A 20 mg portion of nail was cryogenically ground and extracted with methanol containing the internal standard. After vortex mixing, ultrasonication, and filtration, the extract was concentrated under nitrogen flow and analyzed by ultra-high performance liquid chromatography-tandem mass spectrometry.
The limits of quantification (LOQs) for the target substances in nail samples ranged from 1 to 10 pg/mg. The calibration curves exhibited good linearity over the concentration range from the LOQ to 1000 pg/mg. All other evaluated validation parameters proved satisfactory. The validated method was applied to authentic nail samples to investigate the accumulation profiles of ET and its analogs. Analysis of the samples revealed that 52 tested positive. These positive cases showed a distinct accumulation pattern dominated by the parent drugs, with ETA as the sole metabolite detected.

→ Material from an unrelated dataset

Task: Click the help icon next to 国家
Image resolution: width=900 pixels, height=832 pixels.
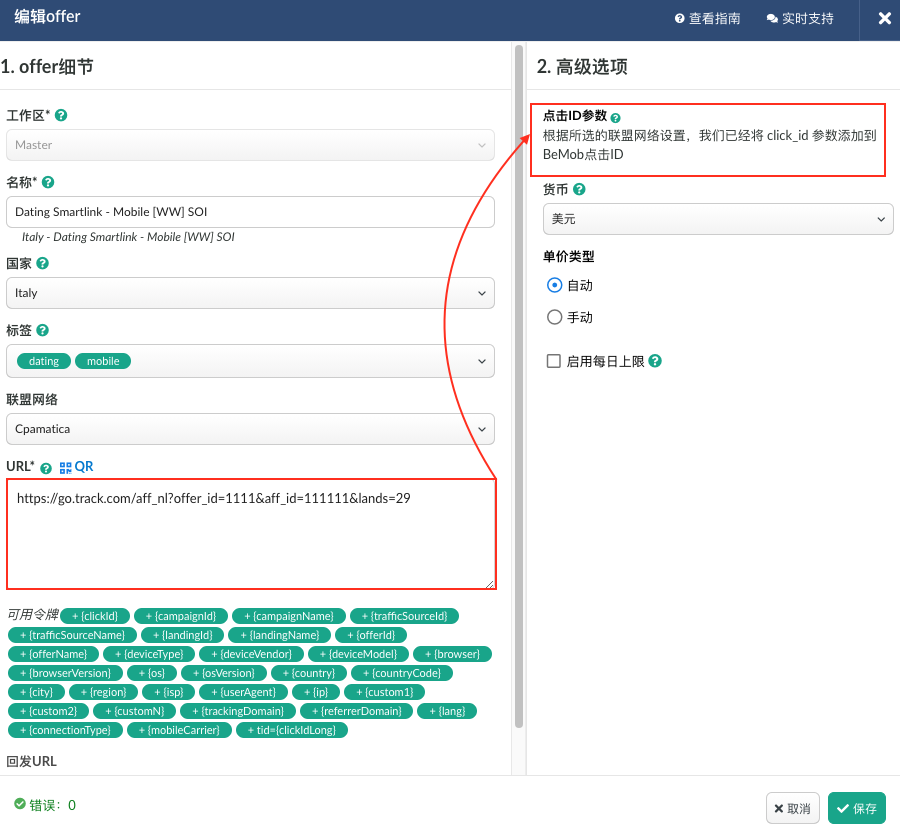Action: pos(43,264)
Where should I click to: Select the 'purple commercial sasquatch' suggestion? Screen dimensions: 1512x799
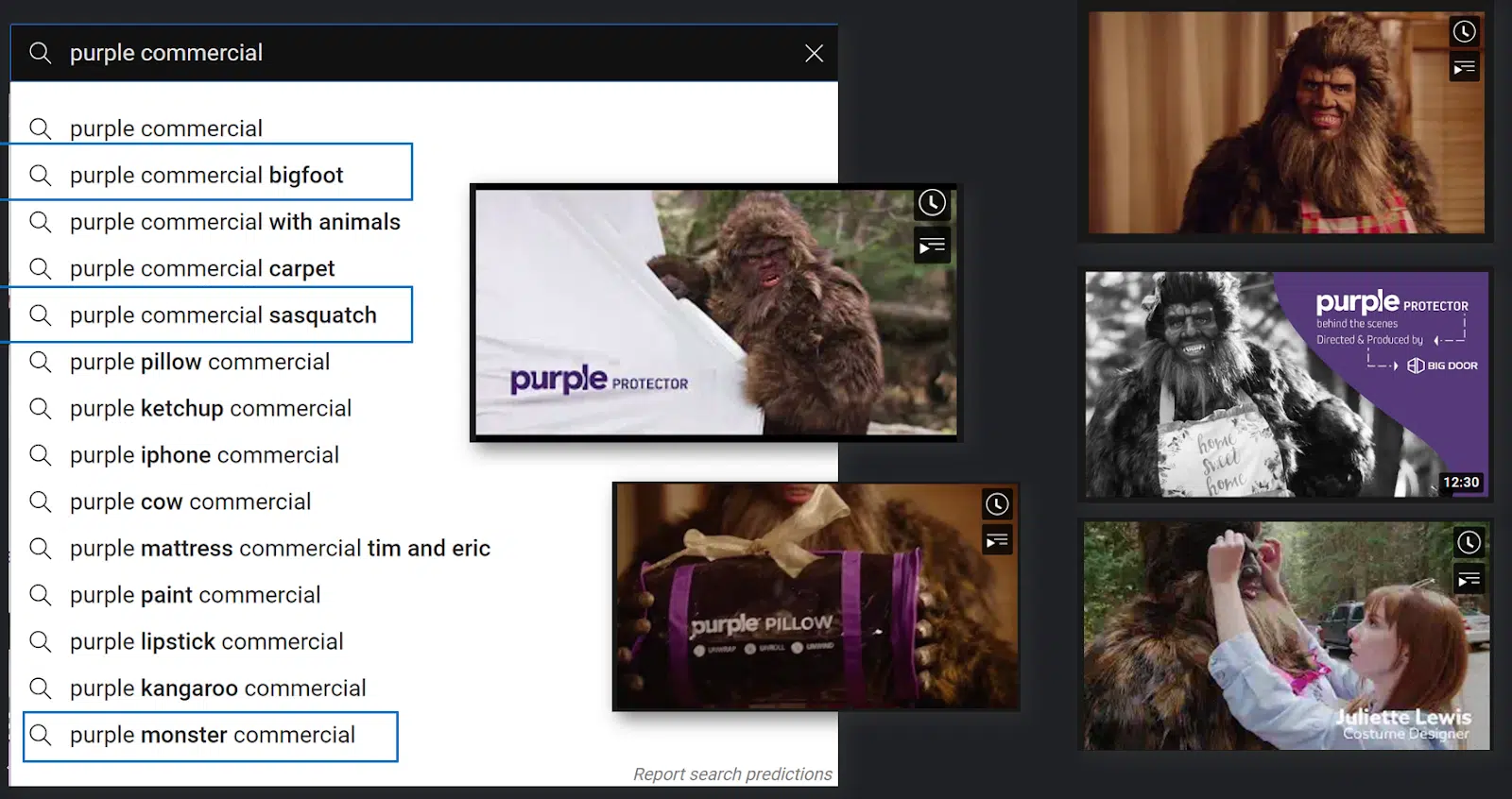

This study developed and validated a reliable method for the simultaneous quantification of ET, its analogues, and its metabolite in human nails. Notably, it is the first to be applied to authentic samples to investigate their accumulation profiles, supporting the use of nail analysis in forensic toxicology and drug abuse monitoring.
PMID:
42319706
Bibliographic data and abstract were imported from PubMed on 19 Jun 2026.